Table of Contents


This list of best practices for Roku Pay is a good checklist to review your implementation. Most advice is easy to implement, and will help optimize your user acquisition funnel, provide better feedback to your customer base, and prevent production issues like double billing.

Providing a meaningful company name

Your company name will be on your customer's credit card statement. Be sure to enter a name that will be meaningful to the customer.

  1. Login to your Roku developer account and go to your Developer Dashboard. Select "Developer information".
    You will see the field "Company Name" on the screen. This field displays on a user's credit card statement when they subscribe to a product on your channel. 
  2. Update "Company Name" to something that helps the user associate your product with the purchase on their bank statement. In this example, you would replace "XYZ Co." in the Company Name field with the company name you want your customers to see on their credit card statements. 

 

 

Providing a meaningful product name

Your in-channel product name is displayed to the user as part of the purchasing or sign-up flow on a device, as well as in all subscription emails that are sent by Roku. Be sure to enter a name that will be meaningful to the customer.

  1. Login to your Roku developer account and go to your Developer Dashboard. 
  2. Select "Manage my in-channel products" under "My channels."
  3. Scroll to the product you want to edit and click "Edit". 
  4. On the "Edit in-channel product" screen, update "Product Name" to something that the user will be able to associate with their purchase.

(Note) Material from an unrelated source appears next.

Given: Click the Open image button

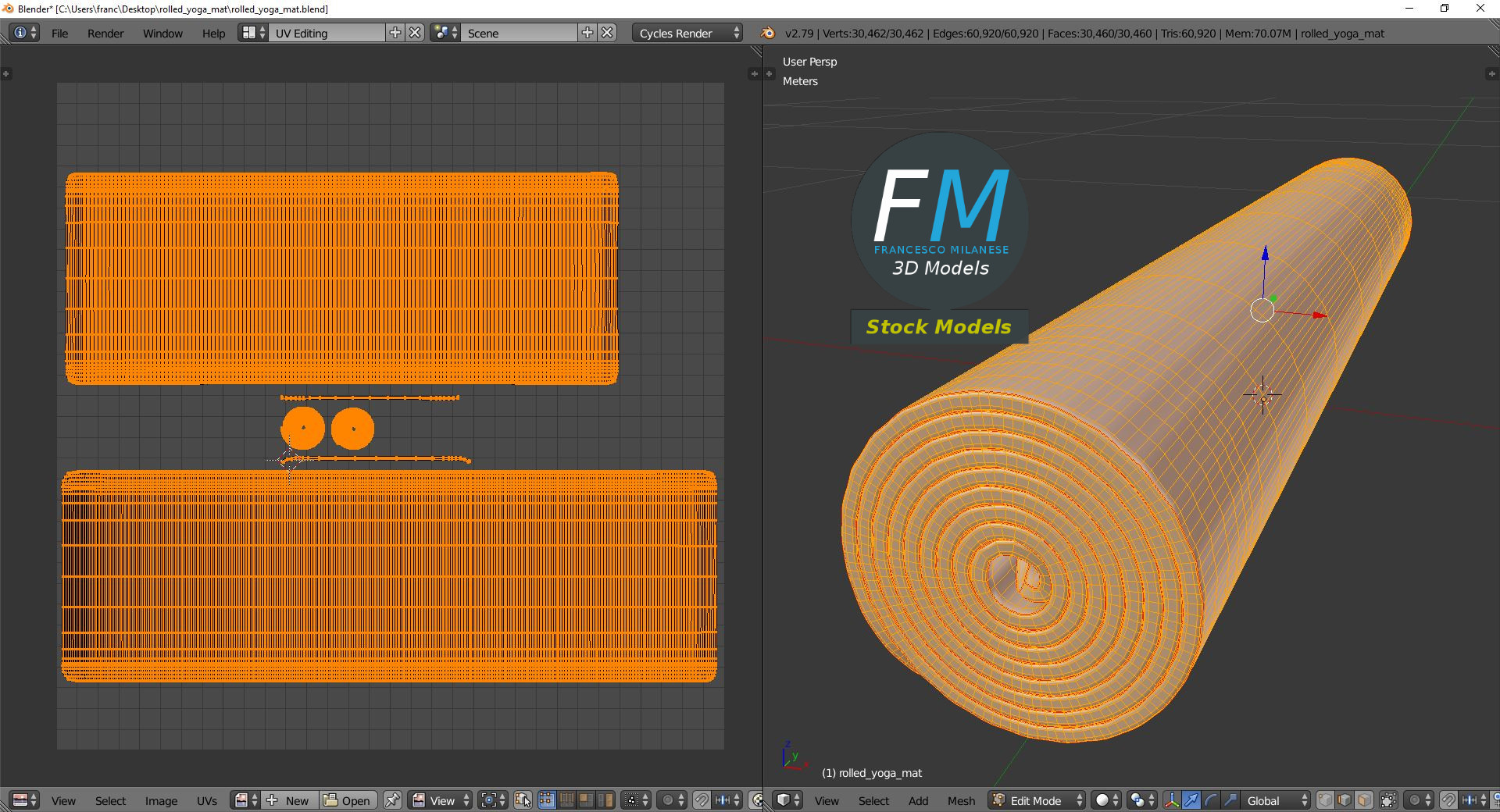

For more details on how to setup your product correctly, please refer to: Monetization in Developer Dashboard.

Using Roku's Validate Transaction API for entitlement checks and dunning

Dunning is the process of methodically communicating with the users about their subscription expiration status and repeatedly attempting a charge to their MOPs to ensure collection of payment. This process validates a transaction that was returned from an SVOD product purchased in the Channel Store and returns subscription information required for implementing entitlement.

To determine a user’s subscription eligibility, the validate-transaction API now returns a new parameter, isEntitled, a simple Boolean value.  Previously, Roku asked partners to use a hard-coded grace period of 4 days to approximate the Roku dunning cycle. This made for fragile and overly complex code. Roku's new recommendation is to remove this code asap and replace it with this process:

The entitlement service that the channel has should run a nightly sync with the Roku Channel Store channel in which it iterates all expired subscriptions and calls validate-transaction, passing the stored transaction ID for the subscription.

The entitlement service then needs to read the returned parameter isEntitled. If isEntitled is false, then Roku has completed the dunning cycle and canceled the subscription. Therefore the user should no longer be entitled to the SVOD subscription. 

Not only does the entitlement service cancel the entitlement, it can put the account in an "unsubscribed" state so that it does not need to call validate-transaction anymore for that user.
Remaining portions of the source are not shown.